El presidente aplaudió las palabras de Antía mientras seguía sin mirar a la embajadora.

Un integrante de la comunidad judía reconoció que las palabras de la embajadora no fueron improvisadas. Los cuestionamientos que formuló fueron ordenados por un superior jerárquico en la Cancillería israelí, reconoció el informante.

La Agencia Judía de Noticias informó en la mañana del lunes que la embajadora no participaría del acto. Con el correr de las horas la representación en Montevideo negó la información y aseguró su presencia, lo que finalmente ocurrió.

Vázquez, inescrutable, continuó con el acto. Al final del mismo, a la hora de cortar la cinta, le pidió al intendente Antía la tijera para realizar el tradicional corte. "Señora embajadora", le dijo el primer mandatario a la diplomática de forma cortés y amable, entregándoselas.

El acto contó con la presencia de autoridades nacionales y una delegación de directivos de las comunidades judías del país y también de empresarios referentes como el multimillonario argentino Sergio Grosskopf, desarrollista inmobiliario de Punta del Este, Argentina y Estados Unidos.

Acusaciones en la red de antisemitismo.

El integrante del sector frenteamplista Asamblea Uruguay, Sebastián Hagobian, quien también es vicepresidente de la Comisión de Asuntos Internacionales del Frente Amplio, debió pedir disculpas luego de que un tuit suyo sobre el comunicador Orlando Petinatti fuera considerado antisemita en las redes sociales. "Ahora que #Israel propone relación mínima con #Uruguay si se llevan a @OPetinatti y #MalosPensamientos no me ofendo para nada!!!", escribió el dirigente. Petinatti, quien es judío, le respondió: "Cobarde. Eso no es humor, es odio al que piensa diferente. Ah, cobarde es con humor, también...".

Al final, y tras varios intercambios de mensajes, Hagobian escribió: "Es simplemente humor, lástima que no pueda percibirlo así.

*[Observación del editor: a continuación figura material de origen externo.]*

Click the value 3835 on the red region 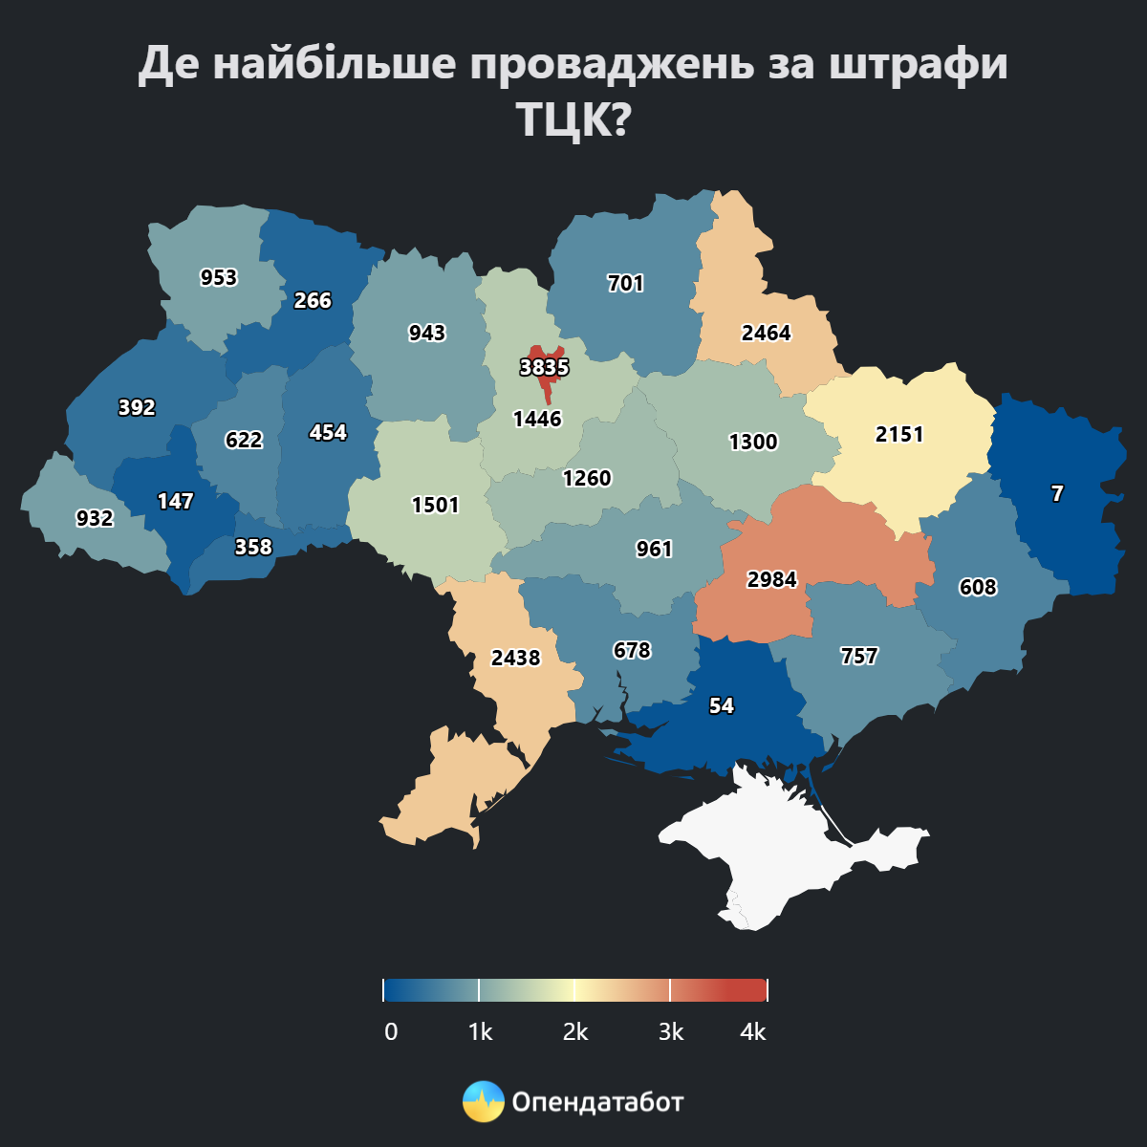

Aclarando: solo fue un chiste, si a alguien lo molestó le pido (disculpas). No tengo nada contra la comunidad judía, solo muchos amigos. Perdón!". Petinatti le contestó con dos tuits. Por un lado "El #TengoAmigosJudíos nunca falla", y por otro "El mismo que dice no tengo nada contra la comunidad judía le da MeGusta a Los judíos son expertos en victimización. Ese es @sebahagobian". Pero el intercambio no terminó. Hagobian respondió: "El chiste @OPetinatti fue contra tu humor no por tu calidad de judío. Es verdad lo que dicen que no te llega agua al tanque".

La polémica tuvo otras derivaciones porque la senadora de Asamblea Uruguay, Daniela Payssé, acompañó con un "me gusta" el comentario inicial de Hagobian. Luego escribió: "Al me gusta que se cuestiona lo borré. No implicaba agravio a nadie. Simplemente lo fue a un chiste sobre Petinatti, que tomó otra dimensión. Ni racismo ni discriminación ni agravio".